*WHAT IS ASKED*: Format the records from the line containing "Image resolution: width=1445" through the line containing "Toggle the Breasts" as a numbered list, leaving out blank lines.
— Start THE DATA —
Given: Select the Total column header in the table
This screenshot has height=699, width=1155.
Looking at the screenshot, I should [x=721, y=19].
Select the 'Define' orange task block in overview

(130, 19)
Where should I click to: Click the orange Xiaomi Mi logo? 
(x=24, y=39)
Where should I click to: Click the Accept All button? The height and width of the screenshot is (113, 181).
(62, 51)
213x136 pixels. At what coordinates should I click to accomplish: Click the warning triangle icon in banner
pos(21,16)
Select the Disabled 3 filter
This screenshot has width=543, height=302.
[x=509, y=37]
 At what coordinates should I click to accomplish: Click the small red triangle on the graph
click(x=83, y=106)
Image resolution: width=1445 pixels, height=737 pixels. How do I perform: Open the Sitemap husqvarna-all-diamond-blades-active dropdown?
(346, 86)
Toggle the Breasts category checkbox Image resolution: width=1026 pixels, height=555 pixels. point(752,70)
— End THE DATA —
— Start THE DATA —
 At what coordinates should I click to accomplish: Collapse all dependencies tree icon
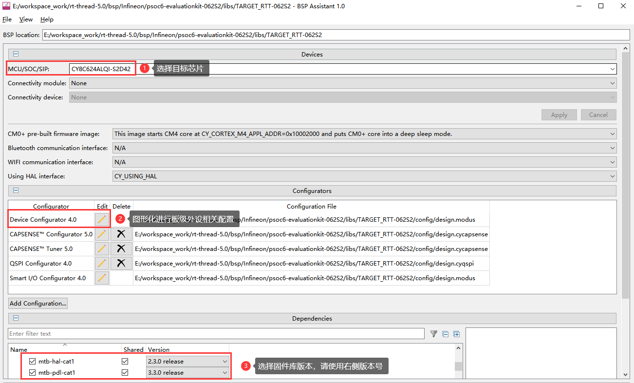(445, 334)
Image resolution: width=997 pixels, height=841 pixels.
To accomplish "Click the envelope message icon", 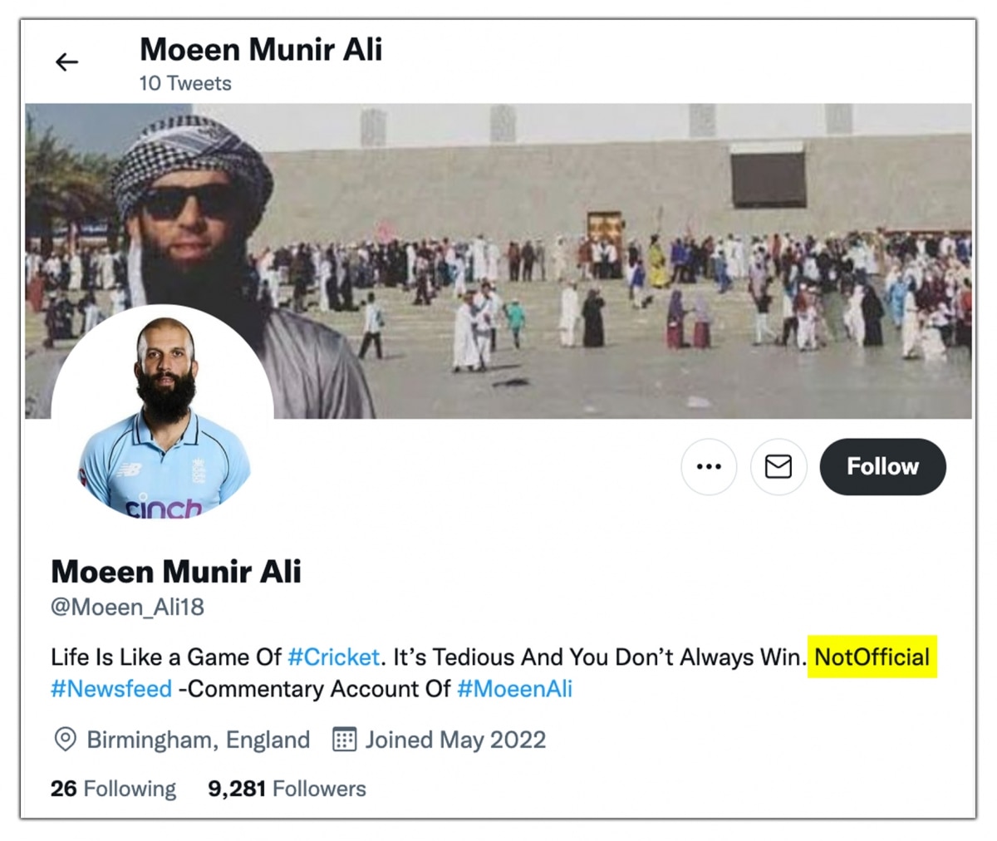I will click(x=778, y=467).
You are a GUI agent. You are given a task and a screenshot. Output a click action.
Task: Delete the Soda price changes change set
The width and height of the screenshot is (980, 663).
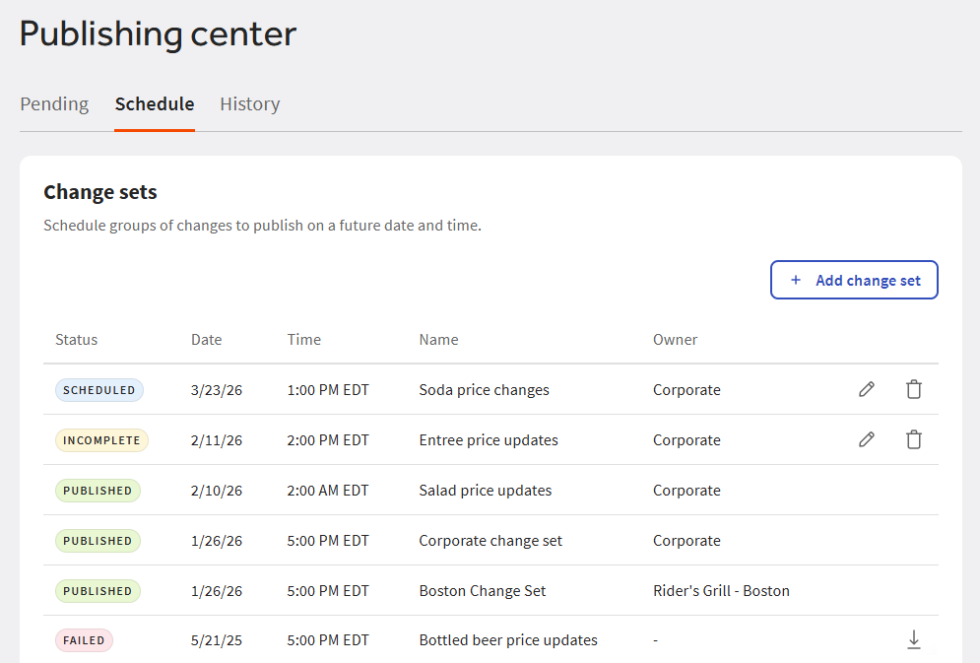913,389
— End THE DATA —
— Start THE DATA —
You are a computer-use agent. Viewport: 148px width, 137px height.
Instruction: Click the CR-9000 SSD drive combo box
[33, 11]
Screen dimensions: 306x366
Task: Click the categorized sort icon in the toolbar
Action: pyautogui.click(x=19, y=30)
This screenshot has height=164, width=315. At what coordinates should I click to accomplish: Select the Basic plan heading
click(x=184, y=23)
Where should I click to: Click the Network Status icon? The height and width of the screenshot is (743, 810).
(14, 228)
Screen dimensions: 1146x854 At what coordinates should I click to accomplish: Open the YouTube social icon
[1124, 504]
— End THE DATA —
*TASK OUTPUT*:
1. Image resolution: width=1445 pixels, height=737 pixels. How do I perform: Open the Sitemap husqvarna-all-diamond-blades-active dropdown?
2. (346, 86)
3. Toggle the Breasts category checkbox Image resolution: width=1026 pixels, height=555 pixels. point(752,70)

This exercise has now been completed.